## Problem 1:
Summarize the devotional on Joshua 5:1-12 in two sentences.
## Problem 2:
In the devotional on Joshua 5:1-12, retype the passage that begins at the words "1. Be obstinate" and stops after "in all I do!".

Joshua 5:1-12: The Next Generation

Read: Joshua 5:1-12: The Next Generation

The prior generation that had left Israel had by this time all died off. In the desert, they had not circumcised their sons. In response to this, God commanded Joshua to have them make flint knives and circumcise their sons. Circumcision was the sign of the covenant made between Abraham and God. God promised to make Abraham the father of many nations and that they would inherit the land of Canaan (Genesis 17, Exodus 3:17). The generation that died in the desert had faltered in their faith in the desert, and because of this, they were not allowed to enter the Promised Land (Numbers 14:32-34, Numbers 26:64-65). After they were finished with the circumcision, they ate food from the land, and the manna that God had been providing stopped (Exodus 16). God had provided the manna to the obstinate generation, but the new generation was the one who would inherit the land of Canaan and would eat of its produce.

The renewal of the sign of the covenant and the cessation of manna both point to a key transition in the history of Israel. The generation that had left Egypt had passed away, and God renewed his fervor with the new generation of Joshua, who had committed themselves to God. Manna was a blessing from God, but it ceased because the promise was being revealed. Jesus points out that manna, although was from God, still was not enough to grant them life, as the generation that left Egypt had died even though they ate manna. Jesus calls himself the “bread of life”, a metaphor speaking about the means to eternal life, saying that he who eats this bread will never die (John 6:49). Likewise, the sign of the covenant, circumcision, was just a sign. Paul points out that the reality of the matter is that circumcision is an outward maker of something more spiritually significant, and all those who have faith are the ones who are heirs to the promise (Romans 4) and that it was really not a matter of circumcision of uncircumcision, rather a matter of obedience (1 Corinthians 7:9). Paul quotes in Romans 4:17 from Genesis 17:4: God would make Abraham the father of many nations. The ultimate manifestation of this is revealed in Revelation 7:9 when there is a multitude from every tribe, tongue and nation worshipping before God.

The mighty works of God caused the hearts of the kings of the kingdoms of Canaan to melt and the spirit of their armies to fade. They realized that they were no match for an army whose God could part the waters of the Jordan and the Red Sea. The deeds of God had been declared and they were afraid. For those who oppose God, the same is true. The enemies of God fear God because of the mighty works he can do. God’s calling to his people is a calling to obedience – that is to follow the commandments of God by circumcising one’s heart as Paul calls it, alluding to the generation that chose to follow God (Romans 2:29, Deuteronomy 30:6). God is going to accomplish his mission one way or another and the call he gives is a call to obedience. Christians therefore have two options:

  1. Be obstinate like the generation in the desert and let the blessings pass to a future generation who is willing to obey God.
  2. Submit to God and obey him. These are the ones who get to see God work mightily in their generation toward the achievement of the grand vision of a person from every tribe, tongue, and nation worshipping before God!

God wants his people to choose to submit and obey.

Lord, I want to be a part of your mission! Help me to obey you in all I do!

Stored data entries
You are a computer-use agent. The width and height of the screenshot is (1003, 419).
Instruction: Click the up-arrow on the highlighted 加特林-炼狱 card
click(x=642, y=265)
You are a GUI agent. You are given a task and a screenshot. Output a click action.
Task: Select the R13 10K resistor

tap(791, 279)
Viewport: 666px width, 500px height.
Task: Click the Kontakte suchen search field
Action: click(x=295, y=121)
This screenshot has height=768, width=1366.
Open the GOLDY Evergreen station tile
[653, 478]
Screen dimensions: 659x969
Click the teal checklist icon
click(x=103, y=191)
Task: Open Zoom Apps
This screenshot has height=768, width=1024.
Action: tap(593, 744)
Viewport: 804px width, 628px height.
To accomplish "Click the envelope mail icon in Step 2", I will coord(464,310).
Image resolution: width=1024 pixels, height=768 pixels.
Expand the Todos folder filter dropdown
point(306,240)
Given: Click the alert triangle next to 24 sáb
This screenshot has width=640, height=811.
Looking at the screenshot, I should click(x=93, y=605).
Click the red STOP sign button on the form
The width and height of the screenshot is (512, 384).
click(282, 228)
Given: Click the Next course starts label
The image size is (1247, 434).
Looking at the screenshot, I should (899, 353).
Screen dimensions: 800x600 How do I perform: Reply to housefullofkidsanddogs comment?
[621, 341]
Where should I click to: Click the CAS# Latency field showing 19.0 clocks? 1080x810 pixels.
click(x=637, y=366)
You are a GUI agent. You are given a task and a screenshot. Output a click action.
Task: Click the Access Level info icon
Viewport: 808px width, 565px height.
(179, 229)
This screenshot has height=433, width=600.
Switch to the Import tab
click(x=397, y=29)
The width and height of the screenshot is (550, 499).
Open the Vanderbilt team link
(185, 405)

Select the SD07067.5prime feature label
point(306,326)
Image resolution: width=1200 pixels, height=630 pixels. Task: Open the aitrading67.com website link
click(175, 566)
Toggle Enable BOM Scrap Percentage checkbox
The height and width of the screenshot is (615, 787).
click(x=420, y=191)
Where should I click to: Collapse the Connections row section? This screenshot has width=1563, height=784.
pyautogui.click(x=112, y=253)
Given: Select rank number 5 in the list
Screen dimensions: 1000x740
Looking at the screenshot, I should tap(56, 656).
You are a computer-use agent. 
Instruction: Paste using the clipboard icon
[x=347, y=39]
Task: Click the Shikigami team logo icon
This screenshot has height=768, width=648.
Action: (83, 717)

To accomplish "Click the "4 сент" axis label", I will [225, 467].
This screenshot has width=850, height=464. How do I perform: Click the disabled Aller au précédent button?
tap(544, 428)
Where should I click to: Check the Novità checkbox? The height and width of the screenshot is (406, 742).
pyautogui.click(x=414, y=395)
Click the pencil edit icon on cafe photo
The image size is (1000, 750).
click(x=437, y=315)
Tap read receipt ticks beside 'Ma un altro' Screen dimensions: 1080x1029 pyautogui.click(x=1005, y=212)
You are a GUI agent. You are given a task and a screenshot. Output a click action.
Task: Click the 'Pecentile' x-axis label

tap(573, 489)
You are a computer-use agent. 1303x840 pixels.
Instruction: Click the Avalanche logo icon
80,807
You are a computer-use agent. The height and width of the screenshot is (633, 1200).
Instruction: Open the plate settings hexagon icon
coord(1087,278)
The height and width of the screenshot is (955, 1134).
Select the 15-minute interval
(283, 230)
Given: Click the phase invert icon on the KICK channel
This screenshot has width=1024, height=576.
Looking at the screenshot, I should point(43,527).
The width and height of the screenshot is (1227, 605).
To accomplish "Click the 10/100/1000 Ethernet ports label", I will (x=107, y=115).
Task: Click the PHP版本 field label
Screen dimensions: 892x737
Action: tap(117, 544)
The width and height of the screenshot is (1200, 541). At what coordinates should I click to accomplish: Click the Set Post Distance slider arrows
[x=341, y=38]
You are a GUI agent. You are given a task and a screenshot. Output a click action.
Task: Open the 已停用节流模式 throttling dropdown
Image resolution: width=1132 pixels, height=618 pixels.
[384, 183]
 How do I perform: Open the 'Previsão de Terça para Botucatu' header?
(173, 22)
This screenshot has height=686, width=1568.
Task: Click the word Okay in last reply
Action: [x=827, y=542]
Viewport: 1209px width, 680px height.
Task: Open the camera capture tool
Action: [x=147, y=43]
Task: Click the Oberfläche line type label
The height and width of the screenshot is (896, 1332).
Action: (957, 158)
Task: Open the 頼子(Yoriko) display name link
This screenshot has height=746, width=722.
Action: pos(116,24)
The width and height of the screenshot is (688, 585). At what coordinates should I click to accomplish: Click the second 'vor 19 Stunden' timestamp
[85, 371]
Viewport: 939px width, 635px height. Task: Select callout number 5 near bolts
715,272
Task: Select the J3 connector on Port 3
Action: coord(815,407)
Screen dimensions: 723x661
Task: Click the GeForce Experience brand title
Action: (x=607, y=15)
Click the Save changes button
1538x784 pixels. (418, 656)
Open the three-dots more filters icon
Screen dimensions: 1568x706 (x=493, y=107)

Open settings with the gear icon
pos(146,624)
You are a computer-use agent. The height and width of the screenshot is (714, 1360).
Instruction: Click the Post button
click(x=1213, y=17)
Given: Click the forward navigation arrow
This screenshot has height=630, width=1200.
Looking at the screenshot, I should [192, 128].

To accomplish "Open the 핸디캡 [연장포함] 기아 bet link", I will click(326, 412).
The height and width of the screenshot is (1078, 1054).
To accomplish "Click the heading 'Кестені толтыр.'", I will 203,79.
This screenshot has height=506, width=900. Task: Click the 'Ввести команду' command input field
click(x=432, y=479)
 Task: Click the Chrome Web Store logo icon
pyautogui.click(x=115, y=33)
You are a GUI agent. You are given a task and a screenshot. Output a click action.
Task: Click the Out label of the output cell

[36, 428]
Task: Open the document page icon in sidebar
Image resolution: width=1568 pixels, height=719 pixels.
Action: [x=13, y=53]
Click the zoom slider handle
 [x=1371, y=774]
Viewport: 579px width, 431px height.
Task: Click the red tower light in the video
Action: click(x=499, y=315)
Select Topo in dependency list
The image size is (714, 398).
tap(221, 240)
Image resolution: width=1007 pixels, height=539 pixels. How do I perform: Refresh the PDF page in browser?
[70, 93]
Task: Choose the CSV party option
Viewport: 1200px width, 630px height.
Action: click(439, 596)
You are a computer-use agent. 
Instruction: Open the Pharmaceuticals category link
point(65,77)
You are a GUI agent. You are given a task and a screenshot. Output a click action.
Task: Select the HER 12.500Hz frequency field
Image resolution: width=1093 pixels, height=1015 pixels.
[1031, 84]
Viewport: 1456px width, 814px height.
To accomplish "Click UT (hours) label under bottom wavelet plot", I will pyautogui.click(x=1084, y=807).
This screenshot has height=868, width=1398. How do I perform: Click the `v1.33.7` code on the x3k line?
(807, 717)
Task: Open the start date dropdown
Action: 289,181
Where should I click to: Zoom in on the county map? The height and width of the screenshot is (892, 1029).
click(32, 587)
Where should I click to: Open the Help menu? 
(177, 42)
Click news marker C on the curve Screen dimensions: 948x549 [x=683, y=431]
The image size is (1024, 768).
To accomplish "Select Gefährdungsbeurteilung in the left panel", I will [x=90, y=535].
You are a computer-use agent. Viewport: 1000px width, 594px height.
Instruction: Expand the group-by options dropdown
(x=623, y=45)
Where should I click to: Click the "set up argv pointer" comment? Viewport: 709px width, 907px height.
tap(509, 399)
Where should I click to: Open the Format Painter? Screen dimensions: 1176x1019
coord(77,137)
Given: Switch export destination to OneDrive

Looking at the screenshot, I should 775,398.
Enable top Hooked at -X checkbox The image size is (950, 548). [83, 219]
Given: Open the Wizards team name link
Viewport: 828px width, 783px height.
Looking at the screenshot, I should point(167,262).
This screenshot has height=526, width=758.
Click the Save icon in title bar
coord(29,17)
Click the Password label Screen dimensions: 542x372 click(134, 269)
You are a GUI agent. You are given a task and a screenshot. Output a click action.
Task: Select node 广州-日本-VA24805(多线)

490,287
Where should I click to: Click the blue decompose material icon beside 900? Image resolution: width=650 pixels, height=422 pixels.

## Written solution 1:
After the generation that left Egypt died in the desert for faltering in faith, God had Joshua circumcise their sons, and once the new generation ate food from the land, the manna stopped. The text presents these events as a key transition in Israel's history and says Christians can either be obstinate like the desert generation or submit to God and obey him, which is what God wants.

## Written solution 2:
1. Be obstinate like the generation in the desert and let the blessings pass to a future generation who is willing to obey God.
  2. Submit to God and obey him. These are the ones who get to see God work mightily in their generation toward the achievement of the grand vision of a person from every tribe, tongue, and nation worshipping before God!

God wants his people to choose to submit and obey.

Lord, I want to be a part of your mission! Help me to obey you in all I do!